What this task involves: Print the first line of the records below and every line after it, up to and including the line with "Ungheria (615, 738)". Print nothing else.

Records excerpted from a collection:

-.-.-

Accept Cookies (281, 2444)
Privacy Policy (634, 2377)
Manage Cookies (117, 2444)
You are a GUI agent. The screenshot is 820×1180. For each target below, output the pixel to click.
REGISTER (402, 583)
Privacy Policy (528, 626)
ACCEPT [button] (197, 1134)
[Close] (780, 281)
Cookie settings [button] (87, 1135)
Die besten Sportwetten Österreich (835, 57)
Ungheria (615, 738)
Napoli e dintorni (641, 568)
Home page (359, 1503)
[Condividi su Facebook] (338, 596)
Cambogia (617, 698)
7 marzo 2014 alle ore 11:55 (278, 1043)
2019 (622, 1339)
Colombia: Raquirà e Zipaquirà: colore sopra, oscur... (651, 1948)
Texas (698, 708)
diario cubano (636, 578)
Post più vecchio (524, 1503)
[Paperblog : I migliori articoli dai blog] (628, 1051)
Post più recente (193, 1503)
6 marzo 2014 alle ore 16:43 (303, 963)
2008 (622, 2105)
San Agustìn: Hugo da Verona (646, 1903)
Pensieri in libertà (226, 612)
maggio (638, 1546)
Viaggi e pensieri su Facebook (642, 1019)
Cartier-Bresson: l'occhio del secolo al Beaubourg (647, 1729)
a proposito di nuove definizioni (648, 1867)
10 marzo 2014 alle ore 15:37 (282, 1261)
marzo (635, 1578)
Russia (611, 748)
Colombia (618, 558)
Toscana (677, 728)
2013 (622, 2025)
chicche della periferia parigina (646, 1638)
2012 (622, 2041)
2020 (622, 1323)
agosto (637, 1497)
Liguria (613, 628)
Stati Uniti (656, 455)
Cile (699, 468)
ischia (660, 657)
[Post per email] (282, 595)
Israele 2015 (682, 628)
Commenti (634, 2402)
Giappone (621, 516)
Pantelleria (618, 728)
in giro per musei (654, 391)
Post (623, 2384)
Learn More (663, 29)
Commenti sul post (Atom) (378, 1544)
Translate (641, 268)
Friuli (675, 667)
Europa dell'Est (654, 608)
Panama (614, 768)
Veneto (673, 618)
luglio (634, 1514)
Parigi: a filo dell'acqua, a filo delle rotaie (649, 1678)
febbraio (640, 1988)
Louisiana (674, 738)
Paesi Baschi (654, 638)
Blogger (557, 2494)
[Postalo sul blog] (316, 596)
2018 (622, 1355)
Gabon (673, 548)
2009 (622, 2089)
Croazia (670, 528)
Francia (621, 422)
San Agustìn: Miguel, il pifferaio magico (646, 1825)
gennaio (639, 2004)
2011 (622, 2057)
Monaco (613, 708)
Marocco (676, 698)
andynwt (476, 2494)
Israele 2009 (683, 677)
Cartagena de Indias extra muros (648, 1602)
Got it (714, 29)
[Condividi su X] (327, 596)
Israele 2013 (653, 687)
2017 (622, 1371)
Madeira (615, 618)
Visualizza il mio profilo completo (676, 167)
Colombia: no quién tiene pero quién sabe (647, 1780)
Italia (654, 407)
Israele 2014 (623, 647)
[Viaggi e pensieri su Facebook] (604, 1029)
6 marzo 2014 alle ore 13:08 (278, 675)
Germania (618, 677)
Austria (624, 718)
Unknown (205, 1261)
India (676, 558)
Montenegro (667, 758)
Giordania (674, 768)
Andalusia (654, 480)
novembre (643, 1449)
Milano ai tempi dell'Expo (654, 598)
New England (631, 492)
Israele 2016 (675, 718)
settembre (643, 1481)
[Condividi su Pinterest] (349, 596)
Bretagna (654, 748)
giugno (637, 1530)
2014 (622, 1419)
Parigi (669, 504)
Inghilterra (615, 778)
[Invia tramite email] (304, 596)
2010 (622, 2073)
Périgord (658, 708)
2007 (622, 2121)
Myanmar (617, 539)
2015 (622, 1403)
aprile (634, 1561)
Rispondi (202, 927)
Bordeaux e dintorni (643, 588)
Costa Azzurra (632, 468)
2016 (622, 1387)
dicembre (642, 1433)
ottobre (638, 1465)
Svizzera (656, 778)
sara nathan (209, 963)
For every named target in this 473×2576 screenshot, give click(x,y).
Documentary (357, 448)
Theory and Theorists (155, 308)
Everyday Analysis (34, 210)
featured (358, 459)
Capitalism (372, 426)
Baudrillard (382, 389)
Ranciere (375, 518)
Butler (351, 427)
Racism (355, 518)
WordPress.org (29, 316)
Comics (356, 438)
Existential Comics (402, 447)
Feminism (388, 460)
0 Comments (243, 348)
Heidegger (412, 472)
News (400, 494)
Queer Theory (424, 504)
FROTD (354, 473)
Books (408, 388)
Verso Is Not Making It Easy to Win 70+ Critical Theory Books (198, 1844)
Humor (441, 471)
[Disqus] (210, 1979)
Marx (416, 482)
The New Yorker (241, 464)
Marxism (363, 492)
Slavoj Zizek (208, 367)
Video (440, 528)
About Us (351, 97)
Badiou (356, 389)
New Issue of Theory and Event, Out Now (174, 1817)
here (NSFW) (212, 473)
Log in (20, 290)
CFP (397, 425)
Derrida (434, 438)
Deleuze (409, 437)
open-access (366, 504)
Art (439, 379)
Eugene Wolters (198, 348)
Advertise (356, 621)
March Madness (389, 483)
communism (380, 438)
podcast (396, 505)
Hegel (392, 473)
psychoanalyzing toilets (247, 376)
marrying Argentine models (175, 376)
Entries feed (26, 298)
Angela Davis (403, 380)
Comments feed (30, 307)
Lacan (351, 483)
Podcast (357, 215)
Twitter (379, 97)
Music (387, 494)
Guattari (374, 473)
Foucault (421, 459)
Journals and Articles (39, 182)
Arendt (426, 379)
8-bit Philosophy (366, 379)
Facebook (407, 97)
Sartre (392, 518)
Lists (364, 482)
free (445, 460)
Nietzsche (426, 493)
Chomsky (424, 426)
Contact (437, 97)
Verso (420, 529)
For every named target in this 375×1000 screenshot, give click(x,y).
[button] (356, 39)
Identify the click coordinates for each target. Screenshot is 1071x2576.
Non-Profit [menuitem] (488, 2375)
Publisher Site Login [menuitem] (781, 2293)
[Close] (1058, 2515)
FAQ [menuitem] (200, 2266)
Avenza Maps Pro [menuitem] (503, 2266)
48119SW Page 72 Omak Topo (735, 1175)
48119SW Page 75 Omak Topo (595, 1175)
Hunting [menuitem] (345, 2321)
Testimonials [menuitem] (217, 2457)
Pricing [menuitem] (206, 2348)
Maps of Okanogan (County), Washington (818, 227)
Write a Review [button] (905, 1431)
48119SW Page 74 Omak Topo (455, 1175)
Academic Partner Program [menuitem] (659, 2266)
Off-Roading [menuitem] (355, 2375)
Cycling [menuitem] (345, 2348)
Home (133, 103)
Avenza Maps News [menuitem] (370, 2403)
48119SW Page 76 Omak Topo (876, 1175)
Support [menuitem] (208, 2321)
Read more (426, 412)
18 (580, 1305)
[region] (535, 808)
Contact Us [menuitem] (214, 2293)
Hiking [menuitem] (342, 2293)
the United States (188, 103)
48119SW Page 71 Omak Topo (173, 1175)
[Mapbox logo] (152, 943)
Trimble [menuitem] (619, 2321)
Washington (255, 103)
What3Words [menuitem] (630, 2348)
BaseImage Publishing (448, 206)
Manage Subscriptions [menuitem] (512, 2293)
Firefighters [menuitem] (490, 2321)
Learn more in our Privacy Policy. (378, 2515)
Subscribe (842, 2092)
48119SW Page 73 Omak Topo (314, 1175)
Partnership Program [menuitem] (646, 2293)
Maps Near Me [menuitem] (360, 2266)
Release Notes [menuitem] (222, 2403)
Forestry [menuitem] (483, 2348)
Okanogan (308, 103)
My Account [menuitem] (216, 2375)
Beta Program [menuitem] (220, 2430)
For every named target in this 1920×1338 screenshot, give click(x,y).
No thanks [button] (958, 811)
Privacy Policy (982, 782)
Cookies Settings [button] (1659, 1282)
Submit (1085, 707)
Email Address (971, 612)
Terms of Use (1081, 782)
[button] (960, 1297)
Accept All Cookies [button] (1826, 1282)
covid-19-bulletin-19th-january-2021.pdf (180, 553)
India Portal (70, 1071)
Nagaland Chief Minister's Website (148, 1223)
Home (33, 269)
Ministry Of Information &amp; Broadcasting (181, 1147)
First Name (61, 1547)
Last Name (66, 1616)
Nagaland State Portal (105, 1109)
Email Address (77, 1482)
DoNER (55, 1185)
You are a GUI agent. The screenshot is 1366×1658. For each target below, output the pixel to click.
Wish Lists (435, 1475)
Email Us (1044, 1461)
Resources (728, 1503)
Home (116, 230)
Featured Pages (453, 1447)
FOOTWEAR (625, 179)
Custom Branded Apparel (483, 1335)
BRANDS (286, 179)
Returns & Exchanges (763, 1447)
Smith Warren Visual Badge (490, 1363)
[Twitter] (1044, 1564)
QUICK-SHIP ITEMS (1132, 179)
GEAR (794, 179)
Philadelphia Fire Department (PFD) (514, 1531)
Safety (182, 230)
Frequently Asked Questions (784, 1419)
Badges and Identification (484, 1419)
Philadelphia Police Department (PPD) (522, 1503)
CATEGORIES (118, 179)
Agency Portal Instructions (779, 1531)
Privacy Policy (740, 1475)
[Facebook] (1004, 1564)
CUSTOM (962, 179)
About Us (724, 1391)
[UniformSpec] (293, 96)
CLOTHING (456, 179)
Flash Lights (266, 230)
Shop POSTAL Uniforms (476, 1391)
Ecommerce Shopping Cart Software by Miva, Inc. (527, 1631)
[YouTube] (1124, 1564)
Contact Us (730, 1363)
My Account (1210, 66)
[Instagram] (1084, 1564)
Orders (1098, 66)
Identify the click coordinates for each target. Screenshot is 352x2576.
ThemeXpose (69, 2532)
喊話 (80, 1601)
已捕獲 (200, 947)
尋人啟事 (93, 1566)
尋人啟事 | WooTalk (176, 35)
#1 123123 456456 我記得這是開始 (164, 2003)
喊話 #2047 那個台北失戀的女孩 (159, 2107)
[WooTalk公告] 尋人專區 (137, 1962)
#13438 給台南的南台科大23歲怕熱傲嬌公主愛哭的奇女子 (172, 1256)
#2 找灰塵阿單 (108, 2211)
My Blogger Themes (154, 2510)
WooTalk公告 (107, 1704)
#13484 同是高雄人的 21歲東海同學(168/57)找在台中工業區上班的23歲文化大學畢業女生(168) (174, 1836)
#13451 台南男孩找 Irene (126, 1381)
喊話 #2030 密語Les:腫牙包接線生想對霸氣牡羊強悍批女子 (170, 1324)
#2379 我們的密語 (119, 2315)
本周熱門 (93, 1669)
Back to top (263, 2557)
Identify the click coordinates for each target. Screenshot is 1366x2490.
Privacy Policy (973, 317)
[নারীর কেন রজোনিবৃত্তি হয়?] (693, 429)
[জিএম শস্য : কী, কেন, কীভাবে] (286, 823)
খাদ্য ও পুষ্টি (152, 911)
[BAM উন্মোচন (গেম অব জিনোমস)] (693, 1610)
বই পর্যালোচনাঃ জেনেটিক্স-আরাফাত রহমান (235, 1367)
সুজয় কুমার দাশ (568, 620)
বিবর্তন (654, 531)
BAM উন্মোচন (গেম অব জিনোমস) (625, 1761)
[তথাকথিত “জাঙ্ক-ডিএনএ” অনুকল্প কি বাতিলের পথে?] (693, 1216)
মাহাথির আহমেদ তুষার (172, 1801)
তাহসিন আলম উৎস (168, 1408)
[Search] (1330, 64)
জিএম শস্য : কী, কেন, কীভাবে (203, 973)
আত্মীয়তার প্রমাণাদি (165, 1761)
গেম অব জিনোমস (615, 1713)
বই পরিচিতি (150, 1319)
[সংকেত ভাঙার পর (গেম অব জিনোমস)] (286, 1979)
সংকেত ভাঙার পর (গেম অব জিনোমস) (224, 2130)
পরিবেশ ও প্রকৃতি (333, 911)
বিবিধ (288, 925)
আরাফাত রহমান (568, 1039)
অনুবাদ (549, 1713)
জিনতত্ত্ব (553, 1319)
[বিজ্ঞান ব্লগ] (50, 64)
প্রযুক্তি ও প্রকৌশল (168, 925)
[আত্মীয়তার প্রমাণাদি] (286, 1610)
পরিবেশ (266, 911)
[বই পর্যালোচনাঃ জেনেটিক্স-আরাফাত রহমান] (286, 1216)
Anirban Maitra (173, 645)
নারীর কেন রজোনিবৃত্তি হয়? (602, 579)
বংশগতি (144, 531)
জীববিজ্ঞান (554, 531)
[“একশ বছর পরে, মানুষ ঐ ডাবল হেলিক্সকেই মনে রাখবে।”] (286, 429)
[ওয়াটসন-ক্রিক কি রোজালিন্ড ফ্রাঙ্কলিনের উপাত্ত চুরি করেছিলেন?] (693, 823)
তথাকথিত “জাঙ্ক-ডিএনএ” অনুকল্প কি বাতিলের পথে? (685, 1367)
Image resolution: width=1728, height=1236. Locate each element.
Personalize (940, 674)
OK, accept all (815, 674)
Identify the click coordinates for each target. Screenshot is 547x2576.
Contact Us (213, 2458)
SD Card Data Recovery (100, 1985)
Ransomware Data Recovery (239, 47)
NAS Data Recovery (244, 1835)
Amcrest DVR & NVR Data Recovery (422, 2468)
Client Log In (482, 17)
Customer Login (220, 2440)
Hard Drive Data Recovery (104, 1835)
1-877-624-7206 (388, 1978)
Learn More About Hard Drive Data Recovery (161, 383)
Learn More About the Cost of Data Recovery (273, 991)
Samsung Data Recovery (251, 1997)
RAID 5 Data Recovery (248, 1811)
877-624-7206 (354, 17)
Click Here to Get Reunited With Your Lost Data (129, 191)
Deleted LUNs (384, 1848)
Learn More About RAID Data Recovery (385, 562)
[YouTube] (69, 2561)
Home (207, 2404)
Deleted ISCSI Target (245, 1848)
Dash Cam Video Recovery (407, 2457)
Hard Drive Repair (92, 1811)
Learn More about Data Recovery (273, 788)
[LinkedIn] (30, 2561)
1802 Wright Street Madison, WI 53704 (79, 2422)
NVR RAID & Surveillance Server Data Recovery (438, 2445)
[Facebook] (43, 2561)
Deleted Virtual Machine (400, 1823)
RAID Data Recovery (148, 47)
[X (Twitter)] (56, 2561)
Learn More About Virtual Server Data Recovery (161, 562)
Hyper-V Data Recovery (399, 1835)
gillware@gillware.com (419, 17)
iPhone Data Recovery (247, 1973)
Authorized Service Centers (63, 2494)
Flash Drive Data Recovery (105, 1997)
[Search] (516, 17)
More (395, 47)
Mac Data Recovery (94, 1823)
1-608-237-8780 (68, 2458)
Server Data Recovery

-.-.-

Exercise output:
Accept Cookies (281, 2444)
Privacy Policy (634, 2377)
Manage Cookies (117, 2444)
You are a GUI agent. The screenshot is 820×1180. For each target below, output the pixel to click.
REGISTER (402, 583)
Privacy Policy (528, 626)
ACCEPT [button] (197, 1134)
[Close] (780, 281)
Cookie settings [button] (87, 1135)
Die besten Sportwetten Österreich (835, 57)
Ungheria (615, 738)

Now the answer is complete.